Jorge Fonseca de Almeida, Jornal de Negócios
Podia agora comprovar os resultados dessa extraordinária visão estratégica de Soares e companhia. Sorri, enchi o peito de orgulho e preparei-me para comprar português em terras de Sua Majestade.
Recentemente visitei a pequena, bonita, turística e estudantil cidade de Bath no Reino Unido conhecida pelos banhos romanos, pelas repetidas estadias da grande escritora oitocentista Jane Austen e pela excelente qualidade da sua universidade.

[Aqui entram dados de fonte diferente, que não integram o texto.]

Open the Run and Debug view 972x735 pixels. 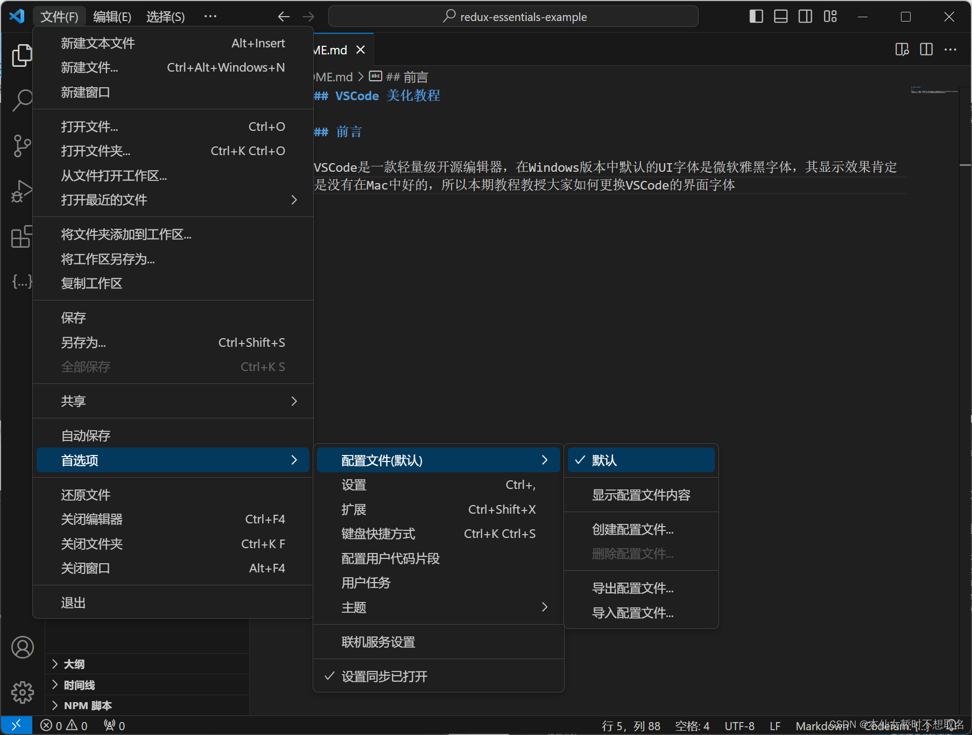[22, 191]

Aí tive ocasião de entrar num supermercado, o Waitrose, para comprar fruta. Ao olhar para as prateleiras com grande variedade de peras, maçãs, pêssegos, kiwis, laranjas, toranjas, bananas, anánases, tive um absurdo flashback e vi-me perante a televisão portuguesa de meados dos anos oitenta no momento em que vários políticos debitavam as múltiplas vantagens para a agricultura lusa que se abriam com a adesão à então CEE, e hoje União Europeia.
Entre os produtos que mais iriam beneficiar, pela sua qualidade ímpar, atestada pelos mais proeminentes agrónomos nacionais e, mesmo, internacionais, argumentavam estes políticos, encontravam-se a fruta e o vinho. Grandes perspectivas que então nos vendiam essas individualidades. Iríamos, competindo de igual para igual, inundar a Europa com a qualidade da nossa pinga e dos nossos frutos.

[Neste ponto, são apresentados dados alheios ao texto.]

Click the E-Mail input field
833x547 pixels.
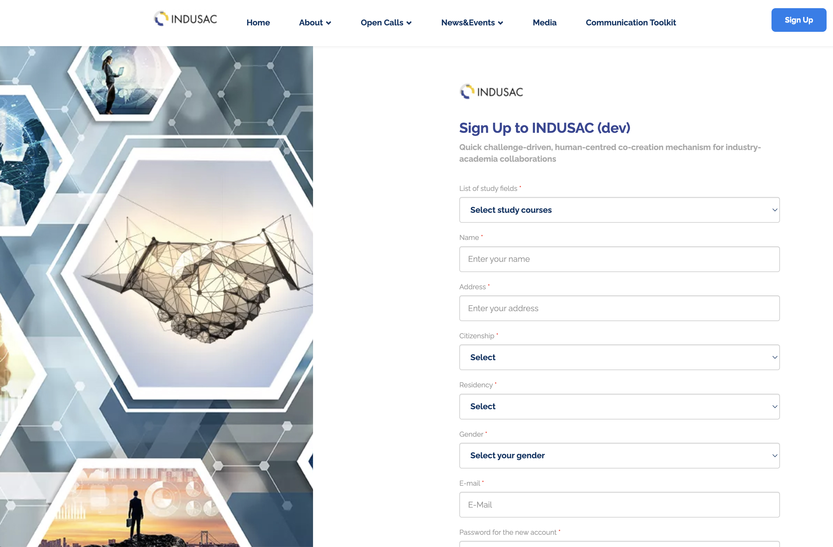(x=619, y=505)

Podia agora comprovar os resultados dessa extraordinária visão estratégica de Soares e companhia. Sorri, enchi o peito de orgulho e preparei-me para comprar português em terras de Sua Majestade. Se bem que tivesse reparado que a nossa fruta andava algo arredia dos supermercados portugueses, a expectativa era que tal se devesse às lucrativas exportações que a não deixavam chegar ao mercado nacional.

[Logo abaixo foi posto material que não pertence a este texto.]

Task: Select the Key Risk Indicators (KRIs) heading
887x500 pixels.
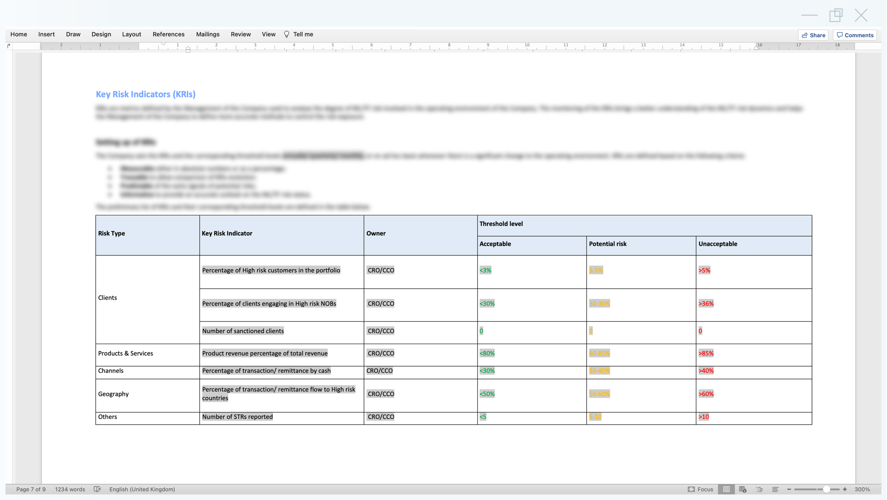Action: pyautogui.click(x=146, y=94)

Nas prateleiras das maçãs encontrei as Red Delicious dos Estados Unidos, as Kanzi da Nova Zelândia, as Opala da África do Sul, as Ambrosia e as Royal do Chile. Os preços na ordem das 4 libras (cerca de cinco euros) por quatro maçãs. Nem uma portuguesa.
Deasapontado, rumei às peras. Encontrei muita variedade, incluindo as Mini da Holanda, as Pequenas da Argentina e mesmo as simples peras da África do Sul. Os preços variavam entre 1,8 libras por meia dúzia e 3 libras por quatro peras de maior tamanho. Também aqui a nossa presença não se encontrava.
Ao passear nas linhas do supermercado fui-me dando conta de que a comida era basicamente importada. Vi alhos espanhóis, batatas americanas e israelitas, e até gengibre da China, mas nada de nada de Portugal.
Senti-me pesaroso. Seria possível que a nossa apregoada qualidade se afundasse e não conseguisse competir com produtos de países de fora da União Europeia? Para que entrámos afinal? Não era suposto que fosse para ter vantagem sobre os de fora? Não era para aceder a esses mercados que ansiavam pelas nossas delícias alimentares e que viam as barreiras alfandegárias barrar-lhes a entrada? Mas aí estavam os produtos vindos das quatro partidas do mundo que nos eclipsavam sem piedade nem respeito pela nossa conquistada vantagem de "estar dentro".
Desanimado, dirigi-me à secção dos vinhos. Aí, sim, devíamos estar bem representados imaginei ingenuamente. Pois bem. Secções inteiras com vinhos europeus: franceses, italianos, espanhóis, anunciavam os letreiros. Depois vinhos das Américas: chilenos, argentinos, americanos e outros. Do resto do mundo, a Austrália e a África do Sul estavam profusamente representados. Nenhum letreiro indicava a existência de vinhos portugueses.
Não me deixando abater percorri as várias prateleiras, uma a uma em busca de um rótulo português. Na zona dos vinhos espanhóis lá encontrei uma solitária garrafa de vinho verde da Quinta de Azevedo, um produto Sogrape uma empresa da família Van Zeller.
Mesmo países que pensamos em Portugal terem menos "tradição" vinícola como a Alemanha, a Húngria e outros tinham mais vinhos em exposição neste supermercado de uma pequena cidade inglesa.
A entrada neste supermercado foi muito ilucidativa sobre as reais vantagens da adesão de Portugal à CEE e das imaginárias desvantagens dos países que estão fora.